We can whitening the data in time domain, using the Autoregressive parameters we estimated on a given chunck of data in frame format.

Double whitening refers to the procedure applied in the time domain of data whitening, using the inverse of PSD. However, the method used in pytsa is based on the parametric estimation (AR) of the PSD and the Lattice Filter implementation in the time domain.

[1]:
import time
import os
import json
from pytsa.tsa import SeqView_double_t as SV
from wdf.config.Parameters import Parameters
from wdf.processes.Whitening import Whitening
from wdf.processes.DWhitening import  DWhitening
from pytsa.tsa import FrameIChannel
import logging, sys

logger = logging.getLogger()
logger.setLevel(logging.INFO)
logging.debug("info")

new_json_config_file = True    # set to True if you want to create new Configuration
if new_json_config_file==True:
    configuration = {
      "file": "./data/test.gwf",
      "channel": "H1:GWOSC-4KHZ_R1_STRAIN",
      "len":1.0,
      "gps":1167559200,
      "outdir": "./",
      "dir":"./",
      "ARorder": 1000,
      "learn": 200,
      "preWhite":4
    }

    filejson = os.path.join(os.getcwd(),"parameters.json")
    file_json = open(filejson, "w+")
    json.dump(configuration, file_json)
    file_json.close()
logging.info("read parameters from JSON file")

par = Parameters()
filejson = "parameters.json"
try:
    par.load(filejson)
except IOError:
    logging.error("Cannot find resource file " + filejson)
    quit()

strInfo = FrameIChannel(par.file, par.channel, 1.0, par.gps)
Info = SV()
strInfo.GetData(Info)
par.sampling = int(1.0 / Info.GetSampling())
logging.info("channel= %s at sampling frequency= %s" %(par.channel, par.sampling))

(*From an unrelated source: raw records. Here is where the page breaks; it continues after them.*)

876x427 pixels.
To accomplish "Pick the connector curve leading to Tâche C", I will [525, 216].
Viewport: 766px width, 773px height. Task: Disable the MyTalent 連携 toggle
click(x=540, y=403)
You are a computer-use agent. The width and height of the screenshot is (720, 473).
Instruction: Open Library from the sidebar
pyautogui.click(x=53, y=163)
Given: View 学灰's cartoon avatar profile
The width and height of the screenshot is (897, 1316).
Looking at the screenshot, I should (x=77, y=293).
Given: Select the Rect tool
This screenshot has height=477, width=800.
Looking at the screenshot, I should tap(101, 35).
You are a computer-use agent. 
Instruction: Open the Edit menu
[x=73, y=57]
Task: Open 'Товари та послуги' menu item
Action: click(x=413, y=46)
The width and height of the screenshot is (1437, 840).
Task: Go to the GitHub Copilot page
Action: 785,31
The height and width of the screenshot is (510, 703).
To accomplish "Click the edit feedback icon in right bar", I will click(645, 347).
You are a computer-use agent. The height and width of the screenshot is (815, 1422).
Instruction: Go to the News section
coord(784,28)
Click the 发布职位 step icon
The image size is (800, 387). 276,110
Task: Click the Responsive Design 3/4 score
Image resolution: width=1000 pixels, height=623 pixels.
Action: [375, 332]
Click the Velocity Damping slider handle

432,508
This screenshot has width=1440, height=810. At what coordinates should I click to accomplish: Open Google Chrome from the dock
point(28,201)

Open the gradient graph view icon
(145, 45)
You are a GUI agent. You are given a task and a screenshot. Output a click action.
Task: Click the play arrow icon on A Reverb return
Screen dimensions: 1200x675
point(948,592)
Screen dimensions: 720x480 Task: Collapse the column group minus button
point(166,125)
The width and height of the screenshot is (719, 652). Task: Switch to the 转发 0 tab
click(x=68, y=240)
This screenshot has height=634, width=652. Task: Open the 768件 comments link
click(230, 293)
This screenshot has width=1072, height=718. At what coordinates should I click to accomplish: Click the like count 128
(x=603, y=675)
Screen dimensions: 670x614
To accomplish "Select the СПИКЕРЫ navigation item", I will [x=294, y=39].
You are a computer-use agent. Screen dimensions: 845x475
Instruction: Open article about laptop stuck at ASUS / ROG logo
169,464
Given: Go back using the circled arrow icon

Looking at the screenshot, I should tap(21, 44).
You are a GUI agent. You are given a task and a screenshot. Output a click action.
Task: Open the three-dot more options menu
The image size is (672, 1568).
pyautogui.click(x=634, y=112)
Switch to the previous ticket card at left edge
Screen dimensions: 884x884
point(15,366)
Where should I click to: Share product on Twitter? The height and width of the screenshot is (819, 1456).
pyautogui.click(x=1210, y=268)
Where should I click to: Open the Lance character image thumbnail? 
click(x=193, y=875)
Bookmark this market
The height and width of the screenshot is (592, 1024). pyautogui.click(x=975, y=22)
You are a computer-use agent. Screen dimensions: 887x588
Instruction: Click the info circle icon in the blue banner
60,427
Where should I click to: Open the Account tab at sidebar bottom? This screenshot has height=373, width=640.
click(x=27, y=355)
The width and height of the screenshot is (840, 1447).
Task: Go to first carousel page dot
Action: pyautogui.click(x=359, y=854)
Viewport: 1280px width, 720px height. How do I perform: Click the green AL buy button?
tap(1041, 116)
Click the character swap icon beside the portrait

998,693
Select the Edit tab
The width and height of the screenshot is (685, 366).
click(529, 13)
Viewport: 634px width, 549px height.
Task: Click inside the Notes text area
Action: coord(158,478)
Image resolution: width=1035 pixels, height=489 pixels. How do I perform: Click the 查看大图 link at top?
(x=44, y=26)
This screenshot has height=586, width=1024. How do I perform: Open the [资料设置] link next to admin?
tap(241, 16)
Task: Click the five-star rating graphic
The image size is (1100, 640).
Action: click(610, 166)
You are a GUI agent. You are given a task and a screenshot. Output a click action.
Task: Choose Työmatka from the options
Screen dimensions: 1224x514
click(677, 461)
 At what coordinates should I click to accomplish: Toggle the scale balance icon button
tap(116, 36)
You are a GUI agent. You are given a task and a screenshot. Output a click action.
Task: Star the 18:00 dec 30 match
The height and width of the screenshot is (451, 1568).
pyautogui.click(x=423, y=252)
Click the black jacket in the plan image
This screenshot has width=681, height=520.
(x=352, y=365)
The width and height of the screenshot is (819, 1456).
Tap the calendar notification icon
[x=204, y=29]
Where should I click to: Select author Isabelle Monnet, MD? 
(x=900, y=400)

whiten=Whitening(par.ARorder)
par.ARfile = "./ARcoeff-AR%s-fs%s-%s.txt" % (
                par.ARorder, par.sampling, par.channel)
par.LVfile ="./LVcoeff-AR%s-fs%s-%s.txt" % (
                par.ARorder, par.sampling, par.channel)

if os.path.isfile(par.ARfile) and os.path.isfile(par.LVfile):
    logging.info('Load AR parameters')
    whiten.ParametersLoad(par.ARfile, par.LVfile)

else:
    logging.info('Start AR parameter estimation')
    ######## read data for AR estimation###############
    strLearn = FrameIChannel(par.file, par.channel, par.learn, par.gps)
    Learn = SV()
    strLearn.GetData(Learn)
    whiten.ParametersEstimate(Learn)
    whiten.ParametersSave(par.ARfile, par.LVfile)
INFO:root:read parameters from JSON file
INFO:root:channel= H1:GWOSC-4KHZ_R1_STRAIN at sampling frequency= 4096
INFO:root:Load AR parameters
[2]:
# sigma for the noise
par.sigma = whiten.GetSigma()
logging.info('Estimated sigma= %s' % par.sigma)
INFO:root:Estimated sigma= 5.09281e-22

We use some chunck of data to pre-heating the whitening procedure and avoiding the filter tail.

[3]:
#Initialize the loop for the whitening and double whitening
data = SV()
dataw = SV()
dataww =SV()

streaming = FrameIChannel(par.file, par.channel, par.len, par.gps)
streaming.GetData(data)
N=data.GetSize()

Dwhiten=DWhitening(whiten.LV,N,0)
if os.path.isfile(par.LVfile):
    logging.info('Load LV parameters')
    Dwhiten.ParametersLoad(par.LVfile)
###---whitening preheating---###
for i in range(par.preWhite):
    streaming.GetData(data)
    whiten.Process(data, dataw)
    Dwhiten.Process(data, dataww)
INFO:root:Load LV parameters
[4]:
# data to be plotted
streaming.GetData(data)
whiten.Process(data, dataw)
Dwhiten.Process(data, dataww)

Plot: raw, whitened and double-whitened data

Time-domain

[5]:
import numpy as np

import matplotlib
import matplotlib.pyplot as plt

%matplotlib inline

plt.rcParams['figure.figsize'] = (15.0, 10.0)
mpl_logger = logging.getLogger("matplotlib")
mpl_logger.setLevel(logging.WARNING)

x=np.zeros(data.GetSize())
y=np.zeros(data.GetSize())
yw=np.zeros(data.GetSize())
yww=np.zeros(data.GetSize())

for i in range(data.GetSize()):
    x[i]=data.GetX(i)
    y[i]=data.GetY(0,i)
    yw[i]=dataw.GetY(0,i)
    yww[i]=dataww.GetY(0,i)

plt.figure(figsize=(10,4))
plt.plot(x, y,  label='Raw data')
plt.plot(x, yw, label='Whitened data')
plt.plot(x, yww, label='Double whitened data')

plt.legend()
plt.show()

../../_images/structure_examples_Whitening_10_0.png

Frequency domain (PSD)

[6]:
from scipy import signal
f, Pxx_den = signal.welch(y, par.sampling, nperseg=2048)
f, Pxx_denW = signal.welch(yw, par.sampling, nperseg=2048)
f, Pxx_denWW = signal.welch(yww, par.sampling, nperseg=2048)
fig, ax = plt.subplots()
ax.semilogy(f, Pxx_den)
ax.semilogy(f, Pxx_denW)
ax.semilogy(f, Pxx_denWW)

plt.xlabel('frequency [Hz]')
plt.ylabel('PSD [V**2/Hz]')
plt.show()
../../_images/structure_examples_Whitening_12_0.png

Time-Frequency domain

[7]:
plt.figure(figsize=(10,4)),
freqs, times, spectrogram = signal.spectrogram(y)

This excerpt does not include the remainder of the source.